Billy Smith a finalement le dessus sur Gilles Meloche au repêchage de la Ligue nationale, à l’été 1970. L’Ontarien est choisi au 59e rang par les Kings de Los Angeles alors que son grand rival québécois sort au 70e rang, propriété des Blackhawks de Chicago.

 

Vers la fin de sa première saison chez les professionnels, Meloche est rappelé de la Ligue internationale pour remplacer Gerry Desjardins. « J’ai joué mes deux premières parties à Vancouver et Oakland », chérit-il comme souvenir.

 

L’été suivant, après moult tractations, Meloche est échangé par les Blackhawks aux Golden Seals de la Californie, une jeune équipe d’expansion qui alignait un autre Montréalais, le défenseur Carol Vadnais.

 

« À Chicago, Tony Esposito a joué quinze autres années dans la Ligue nationale. J’aurais été backup longtemps, réalise-t-il avec le recul. J’avais 21 ans à l’époque, j’étais le seul gardien régulier en bas de 27-28 ans. J’ai joué 60 parties par année durant mes cinq ou six premières saisons.
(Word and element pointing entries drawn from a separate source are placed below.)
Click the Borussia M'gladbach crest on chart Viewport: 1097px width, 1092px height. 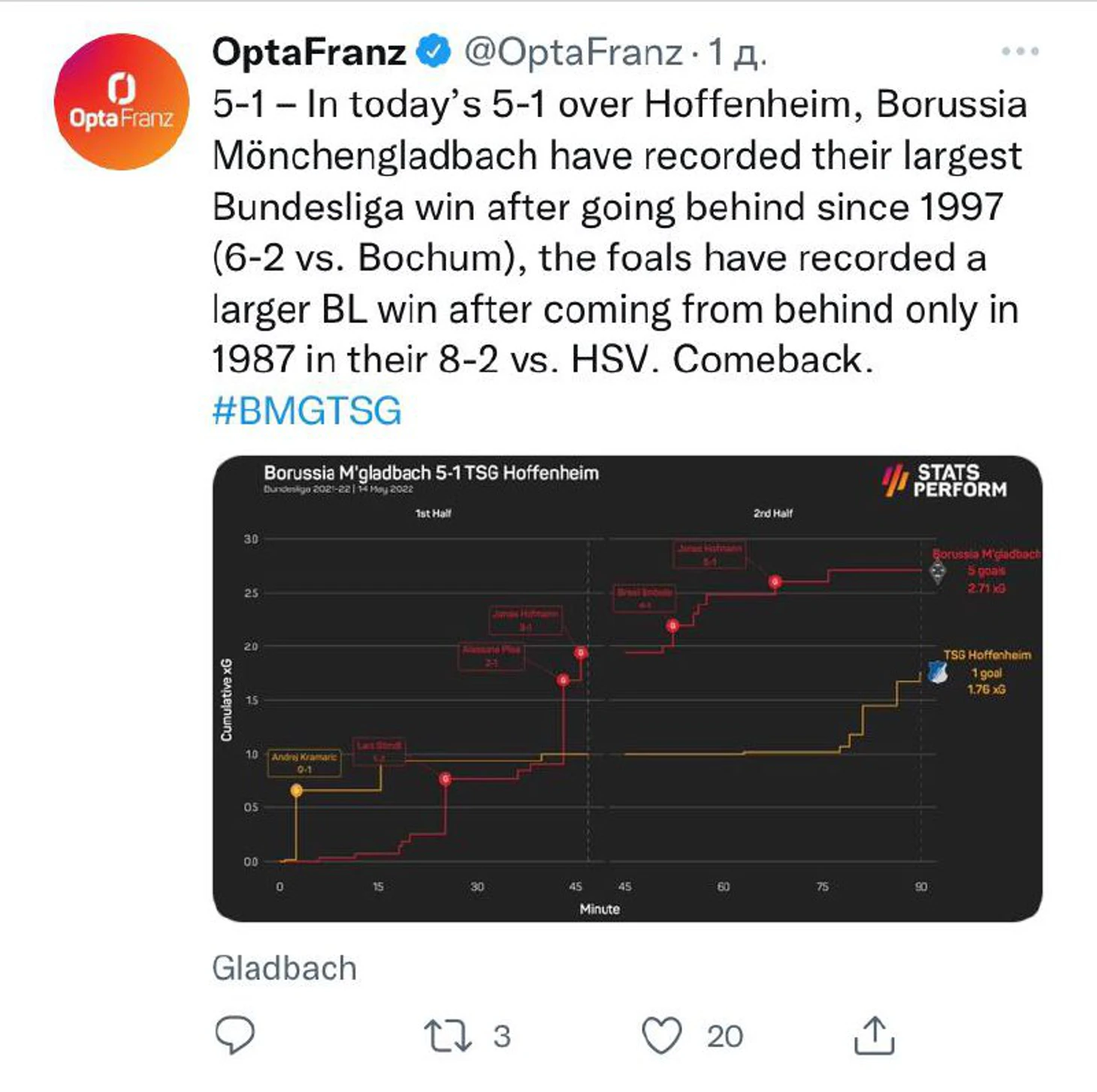tap(938, 571)
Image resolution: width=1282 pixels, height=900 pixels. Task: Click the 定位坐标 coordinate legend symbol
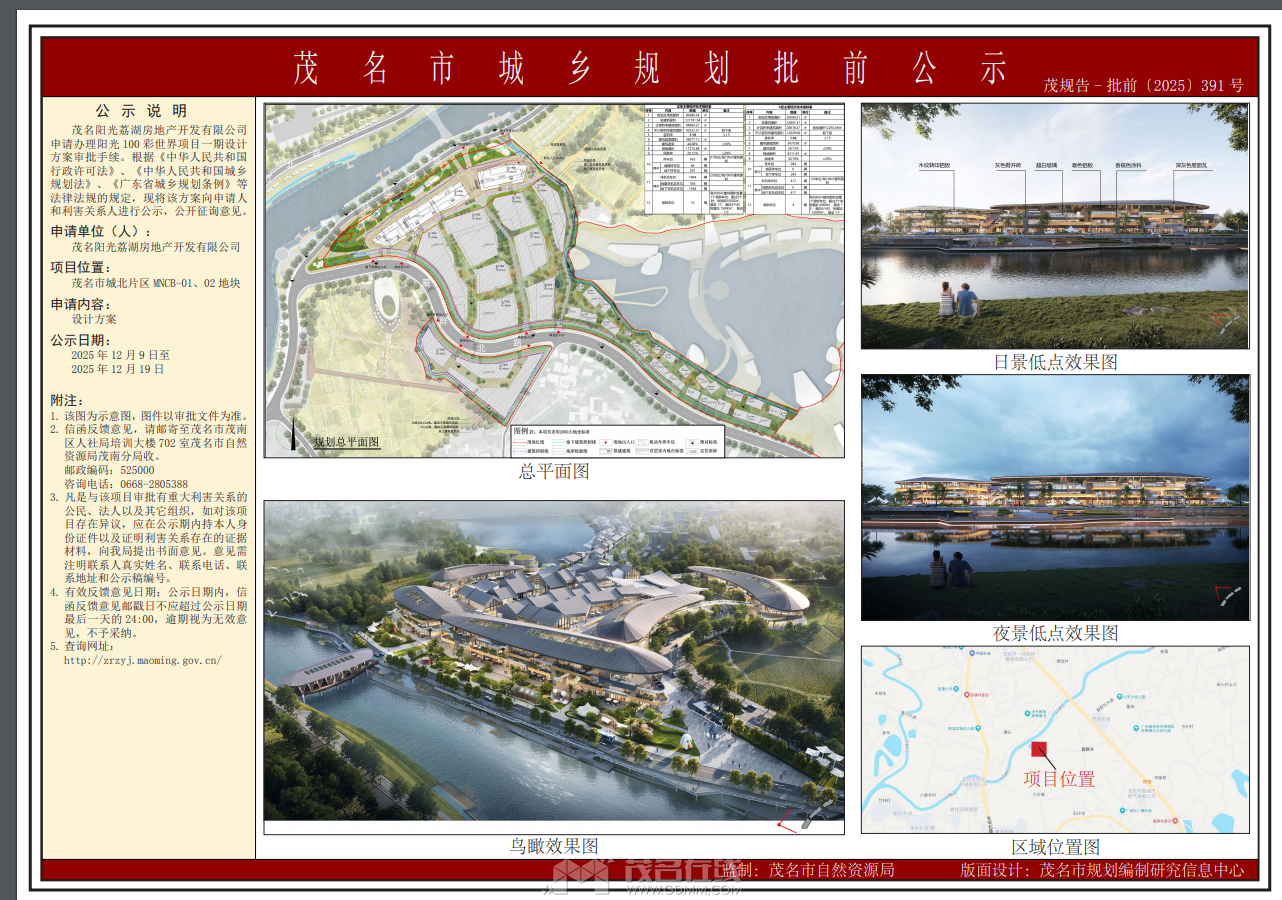691,452
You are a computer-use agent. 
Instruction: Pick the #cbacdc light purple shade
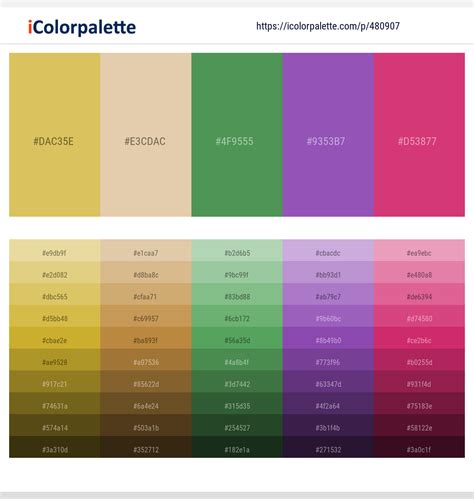[x=328, y=251]
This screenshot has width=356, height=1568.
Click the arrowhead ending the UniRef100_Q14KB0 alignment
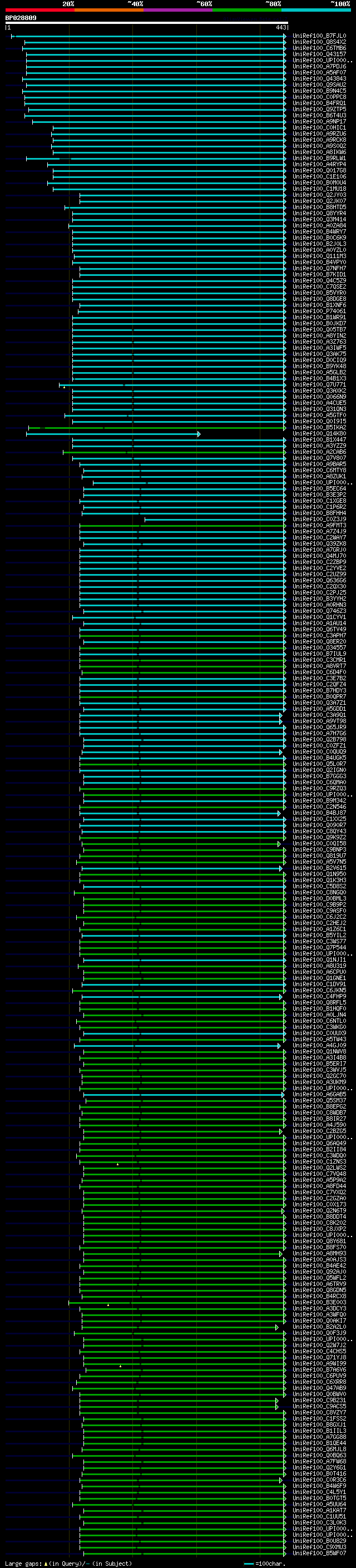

Je jouais avec des équipes pourries, mais je jouais dans la grosse ligue. »

 

Meloche a ensuite fait partie du déménagement des Seals à Cleveland, puis de la fusion avec les North Stars du Minnesota. « C’est un fait inusité : j’ai joué pour trois équipes de la LNH sans être échangé ni mis sous contrat comme joueur autonome! », souligne-t-il avec amusement. Il a terminé sa carrière avec les Penguins de Pittsburgh, pour qui il a ensuite été entraîneur des gardiens et est aujourd’hui dépisteur professionnel.  

 

Meloche a vécu les plus intenses moments de sa carrière avec les North Stars. Lors des séries éliminatoires de 1980, il a contribué à l’élimination du Canadien de Montréal, l’équipe de son enfance, qui était à l’époque en quête d’un cinquième championnat consécutif.

 

L’année suivante, il a atteint la finale de la Coupe Stanley pour la seule fois de sa carrière. « On parle des années de Bobby Smith, Al MacAdam, Craig Hartsburg, Dino Ciccarelli... On avait des bonnes équipes... », revoit-il, nostalgique.

 

Malheureusement pour lui, la formation des Islanders de New York qui le séparait de son moment de gloire n’était pas piquée des vers non plus. On y retrouvait Mike Bossy, Brian Trottier, Denis Potvin et, devant le filet, un certain Billy Smith.